“Catalina! Why did you come here?” he blurted, all his self-possession gone for a moment.

“My father sent me,” she replied, as simply as though that were an all-sufficient explanation.

“But why did you tell him … it was I? Why didn’t you come to me first?”

“He made me tell,” Catalina rolled back her sleeve and showed some blue bruises. “He beat me,” she explained without emotion.

“What did he tell you to say?”

“He told me to come to you and show you how I am.… That is all.”

Ramon swore aloud with a break in his voice. For a long moment he stood looking at her, bewildered, disgusted. It somehow seemed to him utterly wrong, utterly unfair that this thing should have happened, and above all that it should have happened now. He had taken other girls, as had every other man, but never before had any such hard luck as this befallen him. And now, of all times!

In Catalina he felt not the faintest interest. Before him was the proof that once he had desired her. Now that desire had vanished as completely as his childhood.

And she was Archulera’s daughter. That was [pg 143] the hell of it! Archulera was the one man of all men whom he could least afford to offend. And he knew just how hard to appease the old man would be. For among the Mexicans, seduction is a crime which, in theory and often in practice, can be atoned only by marriage or by the shedding of blood. Marriage is the door to freedom for the women, but virginity is a thing greatly revered and carefully guarded.
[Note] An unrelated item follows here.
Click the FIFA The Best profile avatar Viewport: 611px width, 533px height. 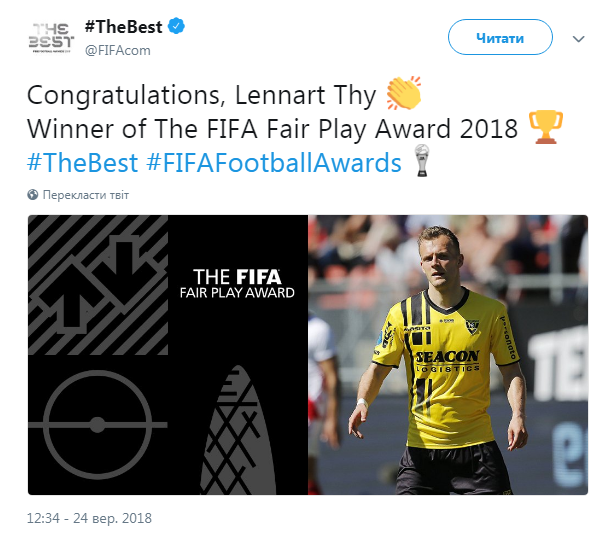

The unmarried girl is always watched, often locked up, and he who appropriates her to his own purpose is violating a sacred right and offending her whole family.

In the towns, all this has been somewhat changed, as the customs of any country suffer change in towns. But old Archulera, living in his lonely canyon, proud of his high lineage, would be the hardest of men to appease. And meantime, what was to be done with the girl?